(Recorded data)
※
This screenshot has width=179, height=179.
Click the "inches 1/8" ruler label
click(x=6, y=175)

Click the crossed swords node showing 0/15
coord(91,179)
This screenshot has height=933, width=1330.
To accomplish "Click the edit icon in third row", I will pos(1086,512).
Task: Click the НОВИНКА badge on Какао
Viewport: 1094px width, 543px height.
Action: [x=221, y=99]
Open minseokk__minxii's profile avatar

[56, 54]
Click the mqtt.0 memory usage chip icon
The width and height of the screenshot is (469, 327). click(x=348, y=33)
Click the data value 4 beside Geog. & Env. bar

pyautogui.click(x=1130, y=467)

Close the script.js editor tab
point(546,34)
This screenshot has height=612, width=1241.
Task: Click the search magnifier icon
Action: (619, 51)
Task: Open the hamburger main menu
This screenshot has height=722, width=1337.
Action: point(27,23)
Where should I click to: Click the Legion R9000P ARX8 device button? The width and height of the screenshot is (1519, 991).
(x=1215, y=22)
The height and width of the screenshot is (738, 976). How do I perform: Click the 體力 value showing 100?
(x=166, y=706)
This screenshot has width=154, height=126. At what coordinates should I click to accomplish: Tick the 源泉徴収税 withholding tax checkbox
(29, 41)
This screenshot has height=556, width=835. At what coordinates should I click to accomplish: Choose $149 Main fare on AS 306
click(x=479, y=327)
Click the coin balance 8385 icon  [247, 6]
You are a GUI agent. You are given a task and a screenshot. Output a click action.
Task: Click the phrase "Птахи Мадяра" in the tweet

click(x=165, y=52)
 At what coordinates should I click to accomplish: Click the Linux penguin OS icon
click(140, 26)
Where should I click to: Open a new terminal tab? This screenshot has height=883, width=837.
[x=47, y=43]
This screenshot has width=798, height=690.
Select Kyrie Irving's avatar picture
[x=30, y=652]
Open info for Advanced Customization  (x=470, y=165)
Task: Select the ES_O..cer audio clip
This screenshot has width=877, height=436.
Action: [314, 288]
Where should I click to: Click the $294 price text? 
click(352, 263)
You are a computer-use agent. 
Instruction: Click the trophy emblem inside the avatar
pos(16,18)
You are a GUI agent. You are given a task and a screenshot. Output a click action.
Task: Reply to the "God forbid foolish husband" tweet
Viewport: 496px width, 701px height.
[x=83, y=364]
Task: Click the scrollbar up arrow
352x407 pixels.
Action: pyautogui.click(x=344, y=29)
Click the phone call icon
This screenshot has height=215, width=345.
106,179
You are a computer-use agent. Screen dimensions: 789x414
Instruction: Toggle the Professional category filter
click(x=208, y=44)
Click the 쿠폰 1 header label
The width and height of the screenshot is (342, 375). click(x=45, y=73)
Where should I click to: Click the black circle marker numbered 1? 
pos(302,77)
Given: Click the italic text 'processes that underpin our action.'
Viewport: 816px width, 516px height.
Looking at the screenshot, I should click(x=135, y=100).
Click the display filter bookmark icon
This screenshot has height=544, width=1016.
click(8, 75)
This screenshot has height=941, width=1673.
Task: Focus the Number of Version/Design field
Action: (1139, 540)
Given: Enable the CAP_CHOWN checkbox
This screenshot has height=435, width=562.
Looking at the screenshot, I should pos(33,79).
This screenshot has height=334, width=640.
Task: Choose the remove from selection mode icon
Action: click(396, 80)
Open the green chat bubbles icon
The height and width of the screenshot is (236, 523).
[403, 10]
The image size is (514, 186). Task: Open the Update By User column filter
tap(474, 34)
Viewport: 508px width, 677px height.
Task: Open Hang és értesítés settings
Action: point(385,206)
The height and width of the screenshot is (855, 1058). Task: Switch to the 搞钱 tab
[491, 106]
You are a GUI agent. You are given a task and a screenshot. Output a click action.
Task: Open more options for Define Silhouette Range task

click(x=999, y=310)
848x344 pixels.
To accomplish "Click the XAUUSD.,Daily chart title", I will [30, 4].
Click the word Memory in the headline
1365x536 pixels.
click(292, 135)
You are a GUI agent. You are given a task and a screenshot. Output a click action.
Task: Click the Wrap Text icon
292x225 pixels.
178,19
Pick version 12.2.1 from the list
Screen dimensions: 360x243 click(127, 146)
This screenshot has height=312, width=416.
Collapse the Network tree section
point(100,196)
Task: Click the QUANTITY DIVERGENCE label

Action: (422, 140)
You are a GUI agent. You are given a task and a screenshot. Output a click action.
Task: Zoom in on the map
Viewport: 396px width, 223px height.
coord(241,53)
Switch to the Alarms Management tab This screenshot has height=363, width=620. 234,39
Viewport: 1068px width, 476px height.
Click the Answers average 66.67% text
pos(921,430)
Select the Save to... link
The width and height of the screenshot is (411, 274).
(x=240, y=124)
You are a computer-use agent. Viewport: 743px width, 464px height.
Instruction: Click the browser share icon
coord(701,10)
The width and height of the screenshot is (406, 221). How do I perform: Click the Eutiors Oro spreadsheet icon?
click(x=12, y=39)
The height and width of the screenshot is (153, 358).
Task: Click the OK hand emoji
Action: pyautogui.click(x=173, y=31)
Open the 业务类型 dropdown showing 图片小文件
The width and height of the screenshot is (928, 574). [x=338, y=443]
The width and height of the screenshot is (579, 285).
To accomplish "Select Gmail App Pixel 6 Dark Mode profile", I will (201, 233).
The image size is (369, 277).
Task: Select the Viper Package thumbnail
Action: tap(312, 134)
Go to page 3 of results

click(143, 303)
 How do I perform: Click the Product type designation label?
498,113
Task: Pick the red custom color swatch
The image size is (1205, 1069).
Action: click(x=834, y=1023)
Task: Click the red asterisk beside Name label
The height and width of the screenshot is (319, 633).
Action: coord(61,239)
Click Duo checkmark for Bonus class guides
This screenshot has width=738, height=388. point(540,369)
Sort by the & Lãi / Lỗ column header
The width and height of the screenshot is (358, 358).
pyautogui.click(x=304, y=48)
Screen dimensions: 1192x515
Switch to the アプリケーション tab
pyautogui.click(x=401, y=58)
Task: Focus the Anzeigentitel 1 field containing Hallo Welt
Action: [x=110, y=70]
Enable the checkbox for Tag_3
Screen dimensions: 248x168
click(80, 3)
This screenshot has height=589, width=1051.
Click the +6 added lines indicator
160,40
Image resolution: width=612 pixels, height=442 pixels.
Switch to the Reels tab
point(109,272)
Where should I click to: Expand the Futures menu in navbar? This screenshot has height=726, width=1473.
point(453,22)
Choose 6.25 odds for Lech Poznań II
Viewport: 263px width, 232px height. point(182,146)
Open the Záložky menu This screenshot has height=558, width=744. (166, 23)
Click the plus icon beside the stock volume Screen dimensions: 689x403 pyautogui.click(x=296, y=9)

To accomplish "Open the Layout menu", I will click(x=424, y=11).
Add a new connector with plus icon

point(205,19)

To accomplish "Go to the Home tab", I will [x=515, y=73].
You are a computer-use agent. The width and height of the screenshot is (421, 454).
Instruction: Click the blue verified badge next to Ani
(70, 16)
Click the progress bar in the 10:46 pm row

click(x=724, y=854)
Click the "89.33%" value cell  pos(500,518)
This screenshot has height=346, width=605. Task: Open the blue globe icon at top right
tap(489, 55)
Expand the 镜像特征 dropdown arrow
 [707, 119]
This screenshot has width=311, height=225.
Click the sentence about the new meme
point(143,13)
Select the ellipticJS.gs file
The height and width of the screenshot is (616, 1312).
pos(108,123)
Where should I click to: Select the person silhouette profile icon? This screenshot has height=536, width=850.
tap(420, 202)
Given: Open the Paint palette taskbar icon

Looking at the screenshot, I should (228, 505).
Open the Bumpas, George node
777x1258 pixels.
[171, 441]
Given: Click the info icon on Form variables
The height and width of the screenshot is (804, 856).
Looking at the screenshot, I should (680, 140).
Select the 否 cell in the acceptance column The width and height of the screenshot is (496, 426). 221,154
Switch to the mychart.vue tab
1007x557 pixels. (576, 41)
※
* Exercise: Write out exactly the lines above from the line with "Viewport: 816px width, 516px height." through the line with "Given: Enable the CAP_CHOWN checkbox", both of them included, and leave out all other lines.

* Written solution:
Viewport: 816px width, 516px height.
Looking at the screenshot, I should click(x=135, y=100).
Click the display filter bookmark icon
This screenshot has height=544, width=1016.
click(8, 75)
This screenshot has height=941, width=1673.
Task: Focus the Number of Version/Design field
Action: (1139, 540)
Given: Enable the CAP_CHOWN checkbox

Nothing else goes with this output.